The Pentagon removed the captain of the coronavirus-stricken USS Theodore Roosevelt Thursday, saying he mishandled communications over how the outbreak was sweeping through the warship.

Acting Navy Secretary Thomas Modly said Captain Brett Crozier was wrong to distribute to a wide range of people copies of an emotional, four-page letter describing the threat of the outbreak to the ship’s nearly 5,000 sailors, allowing it to be leaked earlier this week to US media before top defence officials saw it.

Modly said that while there have been 114 cases of the coronavirus in the crew so far, none has been severe and Crozier overstated the severity when he suggested sailors were going to die without fast action.

Crozier “demonstrated extremely poor judgment in the middle of a crisis” in his handling of the letter, Modly said. “It misrepresented the facts of what was going on the ship” and created “a little bit of panic” that was unnecessary, he said.

“I have no doubt in my mind that Captain Crozier did what he thought was in the best interests of the safety and well-being of his crew,” said Modly. “Unfortunately, it did the opposite.” In addition to frightening families of the sailors, he said, “it raised concerns about the operational capabilities and operational security of that ship that could have emboldened our adversaries to seek advantage.”

Disease ‘accelerating’ Crozier’s letter, which leaked Tuesday, sparked concern that the virus was out of control and suggested the Navy leadership was not responding. Crozier stunned experts by saying the ship had to be evacuated to ensure the coronavirus does not spread further.

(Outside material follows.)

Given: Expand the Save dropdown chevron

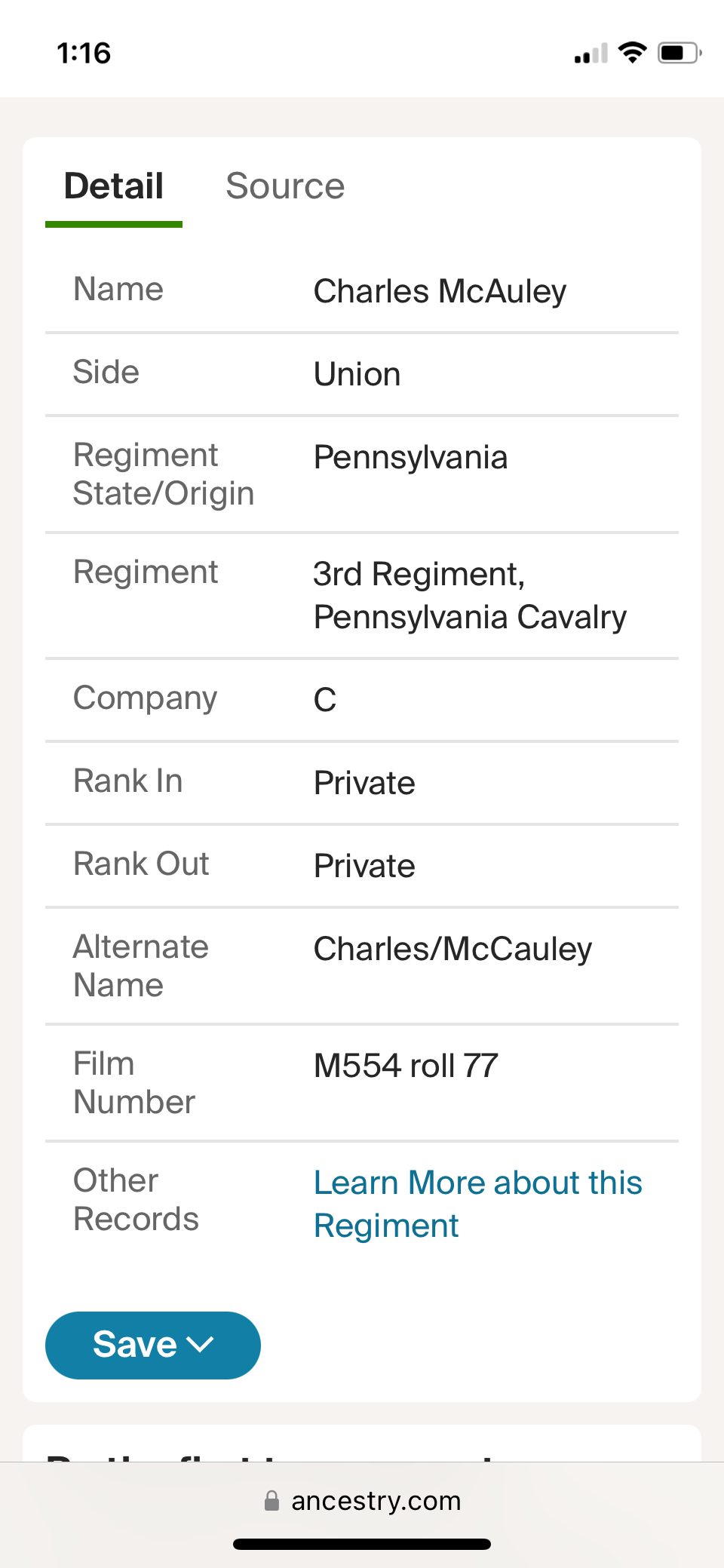Looking at the screenshot, I should 201,1345.
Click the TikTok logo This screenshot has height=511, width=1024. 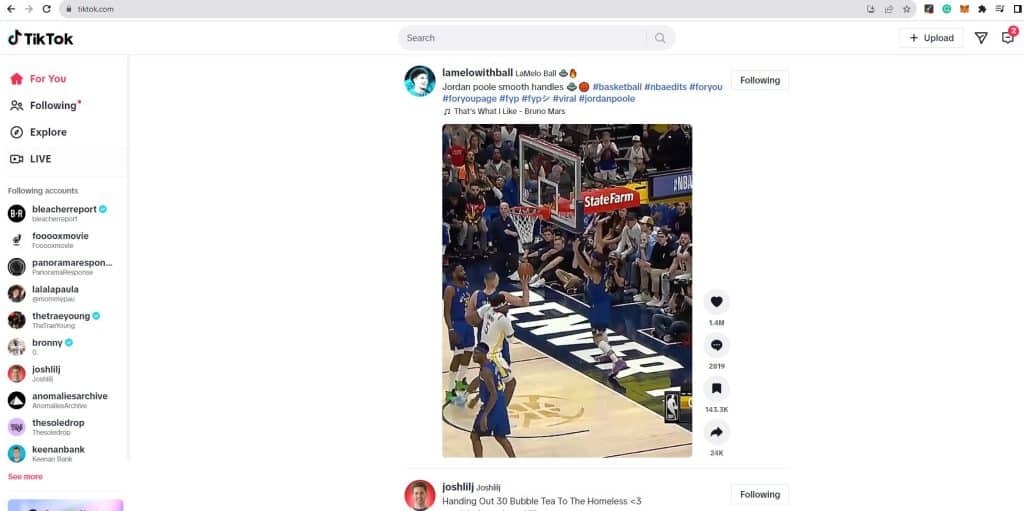(41, 38)
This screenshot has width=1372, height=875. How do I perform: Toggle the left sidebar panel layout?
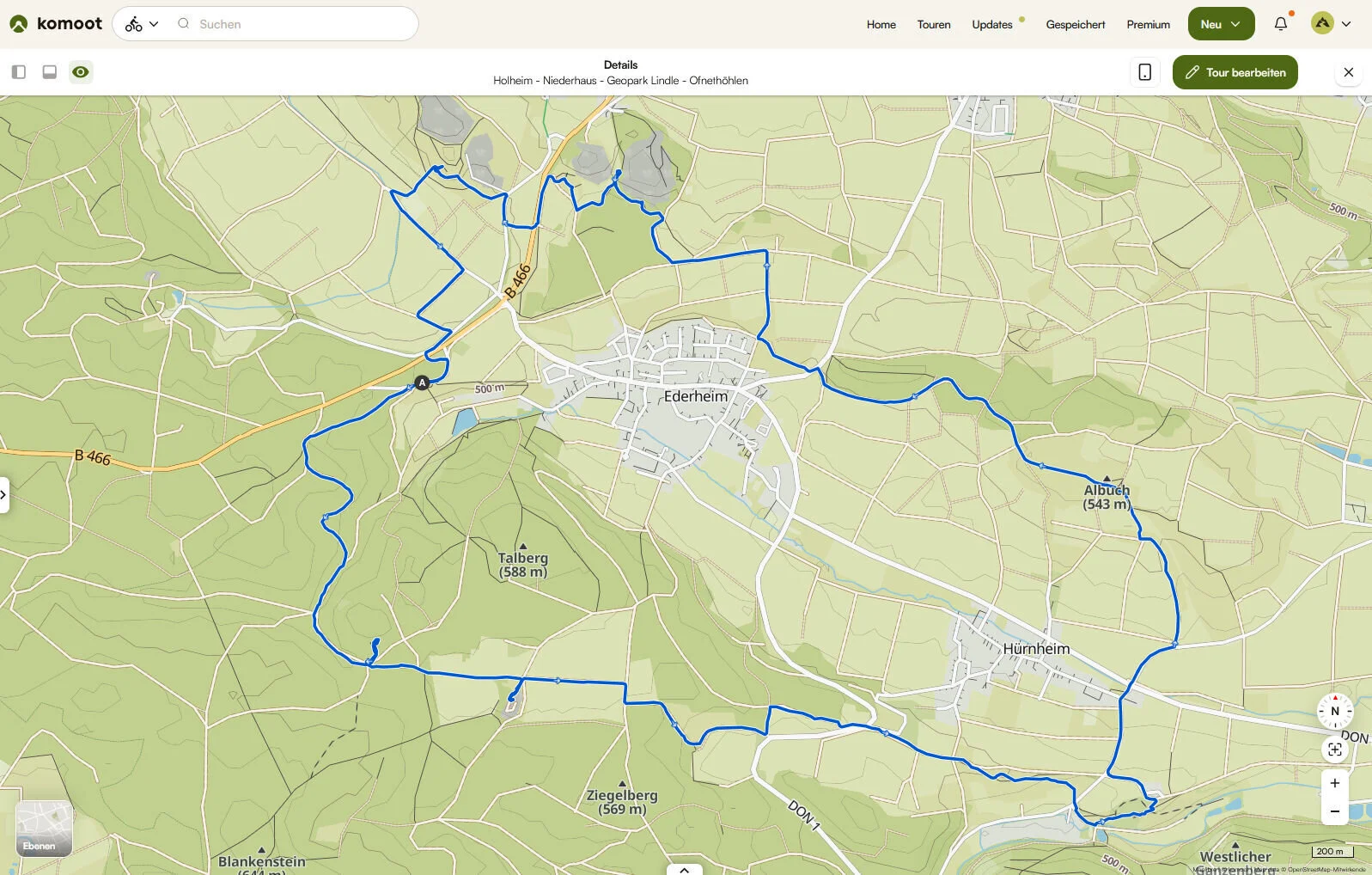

“The spread of the disease is ongoing and accelerating,” he wrote. “We are not at war. Sailors do not need to die,” he pleaded. “Removing the majority of personnel from a deployed US nuclear aircraft carrier and isolating them for two weeks may seem like an extraordinary measure,” he added.

“This is a necessary risk,” Modly said the situation was exaggerated and that it was not correct that the Navy leadership was not addressing the problem at the time the letter went out.

In addition, he faulted Crozier for “an uncharacteristic lapse in judgment” in sending an unclassified letter meant for his superiors to as many as 30 people, increasing the chance it would be made public.

The letter “undermined the chain of command who had been moving and adjusting as rapidly as possible to get him the help he needed,” Modly said.